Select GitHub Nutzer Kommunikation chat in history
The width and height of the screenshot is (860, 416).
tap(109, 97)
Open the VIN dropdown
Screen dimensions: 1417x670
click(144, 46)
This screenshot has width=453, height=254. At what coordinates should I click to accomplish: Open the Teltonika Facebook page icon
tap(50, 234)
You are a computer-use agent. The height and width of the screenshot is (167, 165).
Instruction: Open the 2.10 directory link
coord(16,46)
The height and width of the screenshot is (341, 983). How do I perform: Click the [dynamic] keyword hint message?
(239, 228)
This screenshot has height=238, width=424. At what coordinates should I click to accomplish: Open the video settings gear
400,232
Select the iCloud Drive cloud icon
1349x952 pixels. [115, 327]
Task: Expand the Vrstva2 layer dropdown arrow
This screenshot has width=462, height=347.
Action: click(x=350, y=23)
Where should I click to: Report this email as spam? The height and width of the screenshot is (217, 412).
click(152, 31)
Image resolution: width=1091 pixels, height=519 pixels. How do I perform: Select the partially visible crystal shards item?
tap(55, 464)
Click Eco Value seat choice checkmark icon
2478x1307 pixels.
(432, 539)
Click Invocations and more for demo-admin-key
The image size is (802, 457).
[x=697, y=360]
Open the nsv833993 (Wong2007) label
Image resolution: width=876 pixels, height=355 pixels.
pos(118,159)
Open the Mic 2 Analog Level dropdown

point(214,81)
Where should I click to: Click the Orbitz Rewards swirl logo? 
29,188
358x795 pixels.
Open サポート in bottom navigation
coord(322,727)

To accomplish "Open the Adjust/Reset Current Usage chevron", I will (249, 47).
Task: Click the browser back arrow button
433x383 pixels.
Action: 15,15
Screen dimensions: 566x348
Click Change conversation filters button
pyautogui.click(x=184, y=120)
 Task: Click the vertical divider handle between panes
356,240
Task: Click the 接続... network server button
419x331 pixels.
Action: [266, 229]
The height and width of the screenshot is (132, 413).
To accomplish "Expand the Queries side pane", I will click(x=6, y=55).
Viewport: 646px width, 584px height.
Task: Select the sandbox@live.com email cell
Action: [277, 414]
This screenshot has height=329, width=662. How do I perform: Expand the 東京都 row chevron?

======

» **Assigned task**
Filter the preceding entries down to the lines with "chevron".

» **Exercise response**
To accomplish "Open the Adjust/Reset Current Usage chevron", I will (249, 47).
This screenshot has height=329, width=662. How do I perform: Expand the 東京都 row chevron?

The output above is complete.